## Document source
- - -

Par Bernard REINTEAU, journaliste spécialisé le 28 Mai 2024
L’ADEME produit un nouvel avis sur la rénovation performante des logements. Un constat en marge des politiques sur la construction dont on constate qu’elles ont changé de cap.
L’idée de motiver le secteur du bâtiment sur la rénovation performante du parc présente un avantage et un inconvénient. L’avantage est que ce discours est effectivement fondé à être développé.
La rénovation performante des logements - Recommandations pour répondre aux enjeux actuels - Etude ADEME de Mai 2024
La construction, c’est – les bonnes années – l’équivalent de 1% du parc, et la diversité de l’existant demande à la fois de le travailler pour le rendre plus performant à tous points de vue – confort d’usage, accessibilité autant que thermiquement efficace.
En clair : les logements, les bureaux, …, ça s’entretient et ça peut accueillir les bonnes technologies disponibles « sur l’étagère ». Marginalement, les propriétaires et maîtres d’œuvre pourront retenir un discours de vétérinaire plutôt que celui d’un médecin : quand la vache est vraiment très malade, on l’abat ! En clair, on démolit et on reconstruit.
L’inconvénient du discours sur la rénovation énergétique, c’est de donner l’impression de tourner en rond, de se répéter indéfiniment. Et finalement de diffuser le sentiment qu’il est inefficace.

- - -

## Informations fournies

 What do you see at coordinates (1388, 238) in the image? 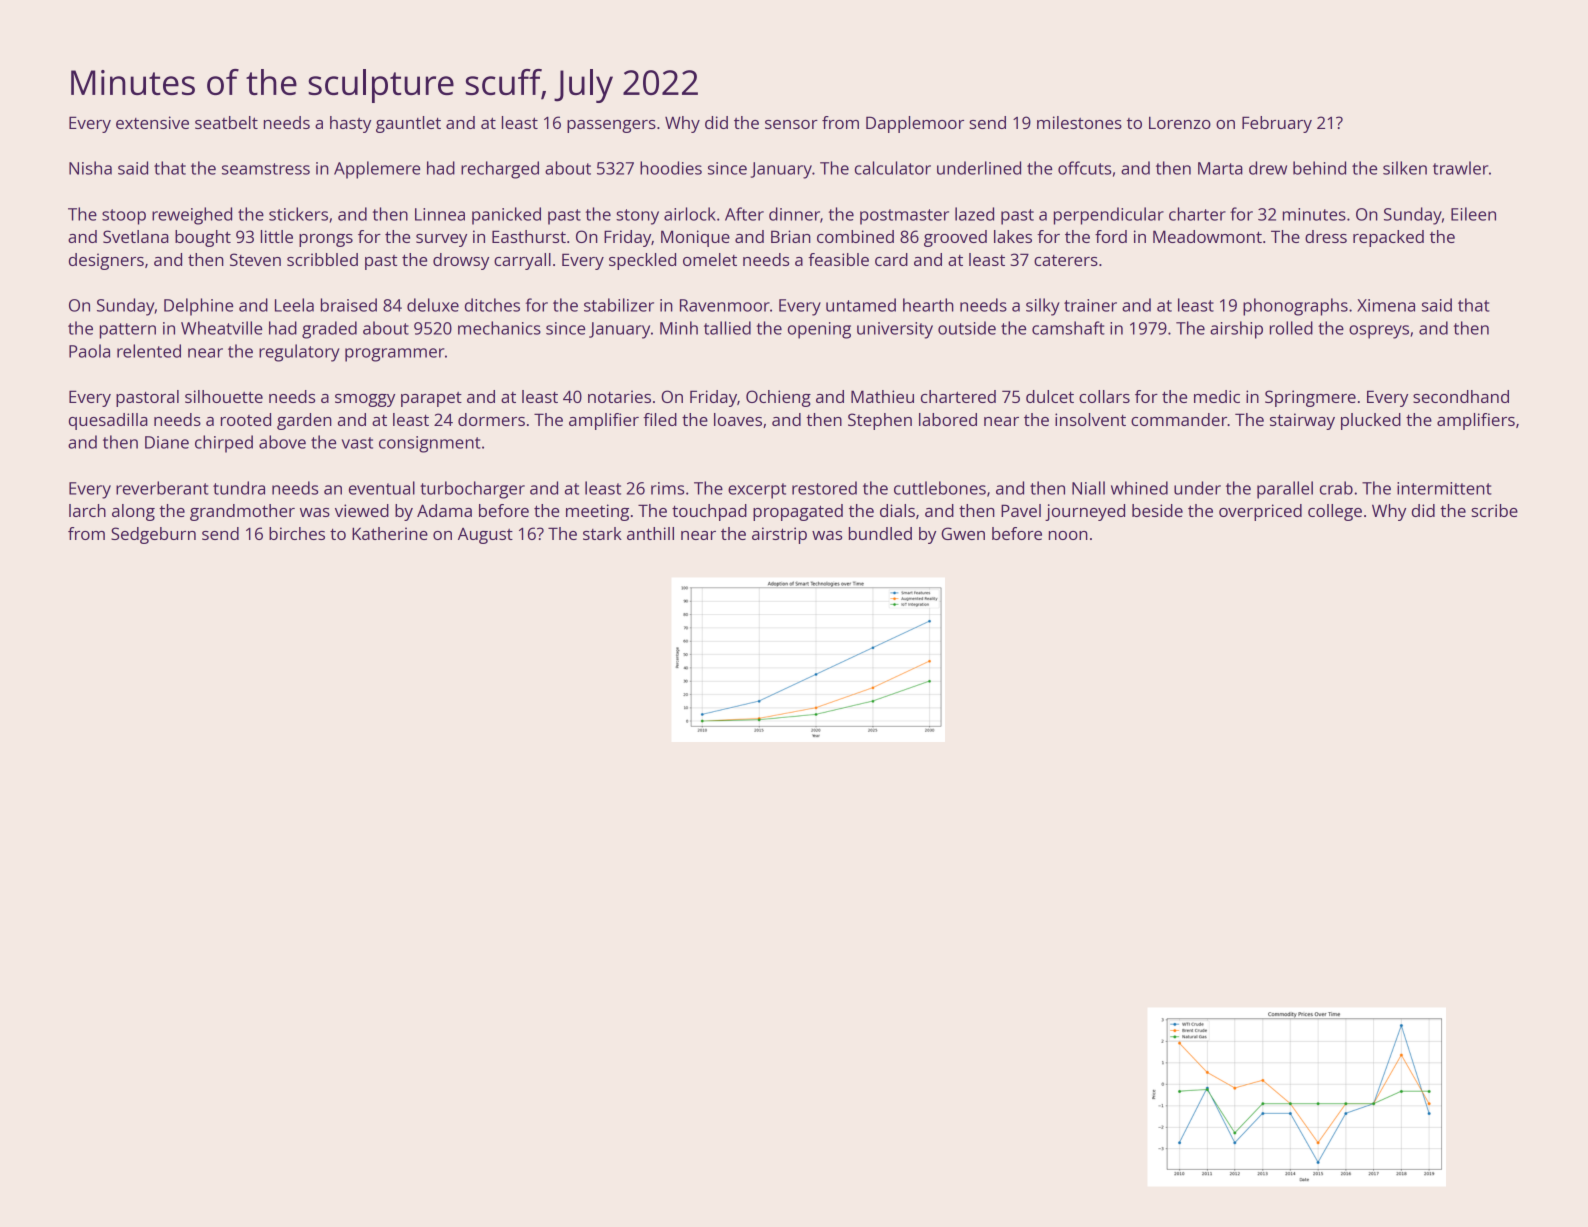
I see `repacked` at bounding box center [1388, 238].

- - -

## Travail demandé
1. Dans l'article sur la rénovation, remplacez « rénovation performante » par « rénovation énergétique » et recopiez le passage allant de « Par Bernard REINTEAU, journaliste » à « changé de cap. ».
2. Répondez brièvement à partir de l'article sur la rénovation.
(a) Quel est le métier de l'auteur ?
(b) Les bonnes années, à quelle part du parc la construction équivaut-elle ?
(c) Selon le discours de vétérinaire évoqué, que fait-on quand la vache est vraiment très malade ?

## Réponses attendues
1.
Par Bernard REINTEAU, journaliste spécialisé le 28 Mai 2024
L’ADEME produit un nouvel avis sur la rénovation énergétique des logements. Un constat en marge des politiques sur la construction dont on constate qu’elles ont changé de cap.

2.
(a) Journaliste spécialisé.
(b) À 1 % du parc.
(c) On l'abat.